La secretaria de Estado de Agricultura y Alimentación, Begoña García Bernal, resaltó en Roma que la Política Agraria Común (PAC) actual incorpora la igualdad de género de manera transversal, siendo parte de casi el 87% de las intervenciones de desarrollo rural en el Plan Estratégico de España. Este enfoque permite por primera vez medir con precisión las desigualdades en el sector agrario y diseñar políticas públicas más efectivas para corregirlas.
Durante su participación en el encuentro internacional “Mujeres Rurales: Liderazgo, Justicia y Futuro en la Agricultura”, organizado por FADEMUR en la sede de la FAO, García Bernal destacó que solo el 28,7% de las explotaciones agrarias están en manos de mujeres, lo que refleja las dificultades estructurales que aún limitan la participación femenina en el campo.
La secretaria de Estado enfatizó el papel del Objetivo Específico 8 (OE8) de la PAC, centrado en el empleo, la igualdad de género y la inclusión social en zonas rurales. Este objetivo, según mencionó, no solo identifica la desigualdad, sino que la cuantifica, permitiendo visibilizar brechas que antes estaban ocultas. En este sentido, señaló que las mujeres reciben un 37,78% menos en ayudas directas que los hombres, mientras que en las ayudas de desarrollo rural financiadas por el FEADER la diferencia media es del 11,6%.

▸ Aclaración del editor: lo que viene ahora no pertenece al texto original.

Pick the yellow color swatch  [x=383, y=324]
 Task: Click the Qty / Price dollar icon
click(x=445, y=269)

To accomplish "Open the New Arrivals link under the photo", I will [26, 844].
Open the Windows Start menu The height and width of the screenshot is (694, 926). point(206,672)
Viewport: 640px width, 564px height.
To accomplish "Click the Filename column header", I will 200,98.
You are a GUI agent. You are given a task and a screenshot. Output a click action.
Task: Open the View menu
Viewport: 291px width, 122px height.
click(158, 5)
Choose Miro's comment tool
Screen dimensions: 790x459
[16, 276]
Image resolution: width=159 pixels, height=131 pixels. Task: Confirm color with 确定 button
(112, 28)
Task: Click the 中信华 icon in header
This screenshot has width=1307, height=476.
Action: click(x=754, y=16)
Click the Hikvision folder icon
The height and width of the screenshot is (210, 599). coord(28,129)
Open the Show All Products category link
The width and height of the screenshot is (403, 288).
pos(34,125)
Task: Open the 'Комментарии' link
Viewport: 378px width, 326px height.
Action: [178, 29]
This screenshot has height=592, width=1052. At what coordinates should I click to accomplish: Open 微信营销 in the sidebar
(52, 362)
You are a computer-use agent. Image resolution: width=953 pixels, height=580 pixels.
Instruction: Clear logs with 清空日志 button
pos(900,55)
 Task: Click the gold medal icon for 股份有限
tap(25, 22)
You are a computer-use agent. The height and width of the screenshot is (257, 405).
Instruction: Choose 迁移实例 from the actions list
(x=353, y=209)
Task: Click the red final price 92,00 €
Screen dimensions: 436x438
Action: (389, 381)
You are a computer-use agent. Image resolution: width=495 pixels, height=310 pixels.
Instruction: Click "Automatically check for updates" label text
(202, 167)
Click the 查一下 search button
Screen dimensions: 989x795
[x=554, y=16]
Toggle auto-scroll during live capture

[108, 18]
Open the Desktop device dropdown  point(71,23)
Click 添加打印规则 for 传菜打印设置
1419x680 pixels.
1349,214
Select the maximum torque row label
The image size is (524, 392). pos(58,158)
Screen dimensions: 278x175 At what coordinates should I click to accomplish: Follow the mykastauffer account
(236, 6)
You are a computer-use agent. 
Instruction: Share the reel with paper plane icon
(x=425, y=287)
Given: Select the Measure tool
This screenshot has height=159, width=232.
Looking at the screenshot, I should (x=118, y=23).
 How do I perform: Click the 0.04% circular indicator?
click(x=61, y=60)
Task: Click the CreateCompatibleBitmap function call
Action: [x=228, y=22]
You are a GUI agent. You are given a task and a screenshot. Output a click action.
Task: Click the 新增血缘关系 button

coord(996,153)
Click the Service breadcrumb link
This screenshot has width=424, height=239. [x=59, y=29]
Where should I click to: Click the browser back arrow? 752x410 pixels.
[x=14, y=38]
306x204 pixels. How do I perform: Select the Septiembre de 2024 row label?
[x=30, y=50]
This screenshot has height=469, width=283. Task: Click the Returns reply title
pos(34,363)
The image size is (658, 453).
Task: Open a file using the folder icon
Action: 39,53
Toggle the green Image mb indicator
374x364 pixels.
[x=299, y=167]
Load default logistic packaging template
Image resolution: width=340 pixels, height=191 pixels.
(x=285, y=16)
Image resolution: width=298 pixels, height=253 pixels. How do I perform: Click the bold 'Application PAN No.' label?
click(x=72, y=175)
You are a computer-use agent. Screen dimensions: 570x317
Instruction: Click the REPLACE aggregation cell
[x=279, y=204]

García Bernal explicó que el OE8 ha sido un punto de inflexión al permitir que la igualdad de género deje de ser un principio abstracto para convertirse en un criterio evaluado y cuantificable. Esto ha posibilitado que el presupuesto pueda favorecer positivamente a las mujeres según sus necesidades específicas, y que las comunidades autónomas incorporen la perspectiva de género en la mayoría de sus intervenciones de desarrollo rural.